The changing sleep patterns of older people may have something to do with their forgetfulness, according to a new study.
A team from the University of California, Berkeley conducted a research to see how brain rhythms during sleep can impact memory loss. The study paper was published in the Neuron journal.
The researchers found that there is less coordination among two brain waves, which are crucial for retaining new memories, in older people when they are in deep sleep.
"It's like a drummer that's perhaps just one beat off the rhythm," said study author Matt Walker. "The aging brain just doesn't seem to be able to synchronize its brainwaves effectively."
Less Coordination Among Slow And Fast Sleep Waves
According to Walter, the research was the consequence of an effort to gain insight into how the slumbering brain changes short-term memories into those that can remain for the entire life. The researcher was curious to know what is that quality about sleep that cements new facts into the brain’s neural architecture.
Conducting The Research
To conduct the research, the team carried out an experiment on 20 young adults who were made to memorize 120 pairs of words. The researchers then put electrodes on the heads of the volunteers and had them go to sleep.
The electrodes allowed the research team to observe the electrical waves generated during deep sleep by the brain. They observed how slow waves, which are generated every second, interacted among themselves. Faster waves called spindles, which take to occur over 12 times per second, were also focused on.
The participants took a test the next morning to find out the number of word pairs they could recall. The research team found that the volunteers’ performances were influenced by how well their spindles and slow waves were in synchronization during a deep slumber.
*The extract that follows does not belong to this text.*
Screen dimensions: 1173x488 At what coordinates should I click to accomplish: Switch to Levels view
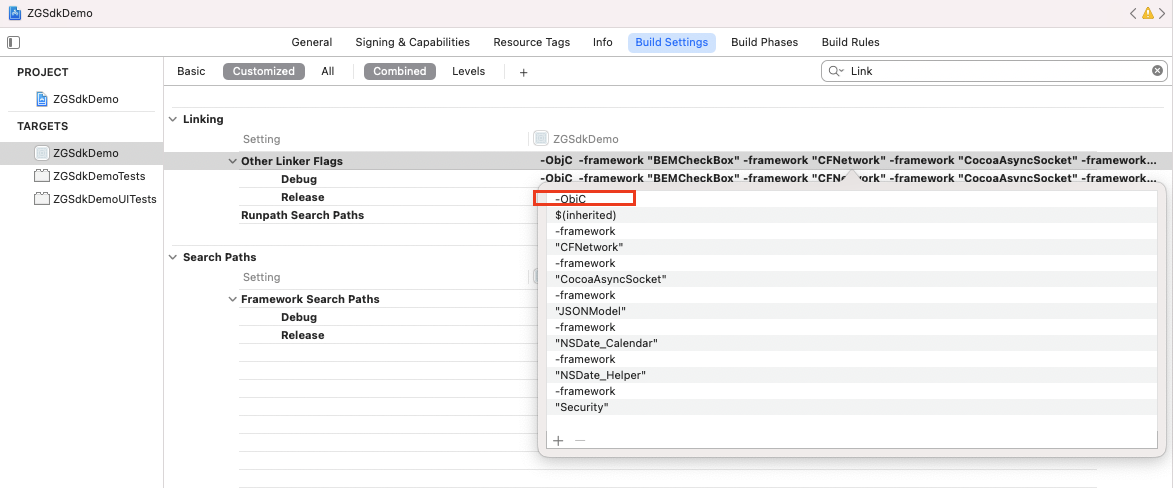[468, 71]
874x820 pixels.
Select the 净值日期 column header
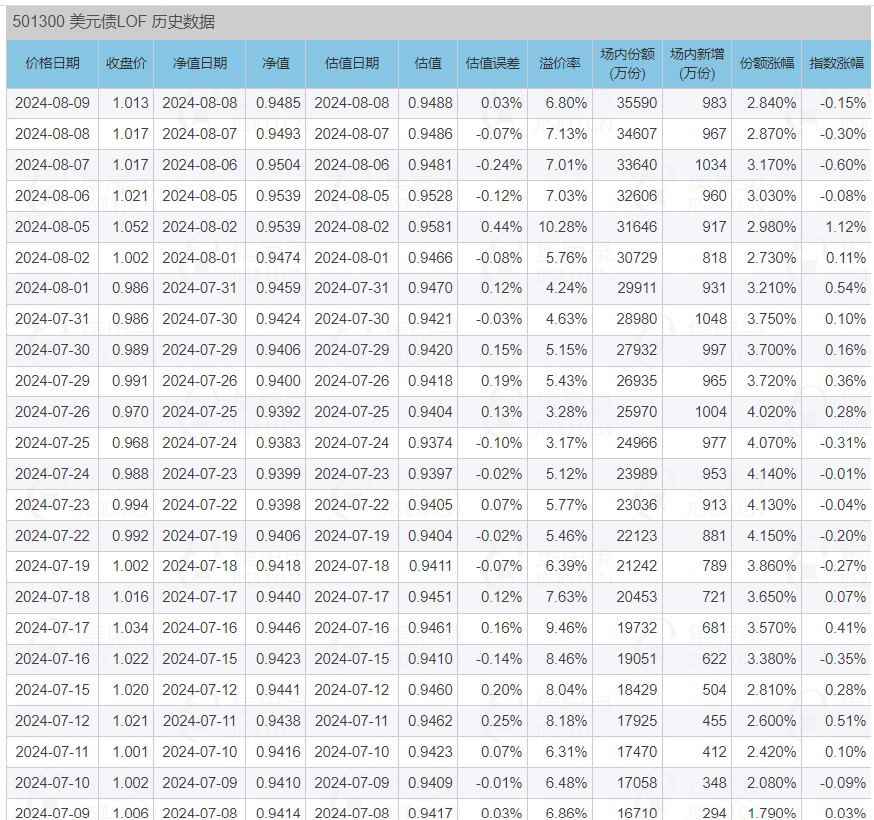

The team then carried out the same experiment with 32 volunteers in the 60s to 70s age group and found their brain waves to be less in synchronization during a deep slumber. The older participants also could recollect a lower count of word pairs the next day and their performance, too, was determined by how the brain waves had synchronized.
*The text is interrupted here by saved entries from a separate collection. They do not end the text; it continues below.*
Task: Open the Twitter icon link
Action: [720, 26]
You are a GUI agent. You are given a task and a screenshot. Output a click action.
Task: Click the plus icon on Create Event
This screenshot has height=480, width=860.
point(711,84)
The researchers also detected a possible cause for the age-related lack of coordination. It was atrophy of a brain area, which is a normal consequence of aging, that was involved in generating deep sleep. People with higher atrophy had less brain rhythm.
Julie Seibt, sleep and plasticity lecturer at U.K.’s University of Surrey, said that the study is the first of its kind that detected a cellular mechanism that might be impacted during aging, thereby be the cause for lack of memory consolidation during sleep.
Seibt, who is not attached with the study, also added that to confirm the findings, the research team will have to show that memory problems can be caused in a young brain by disturbing these rhythms.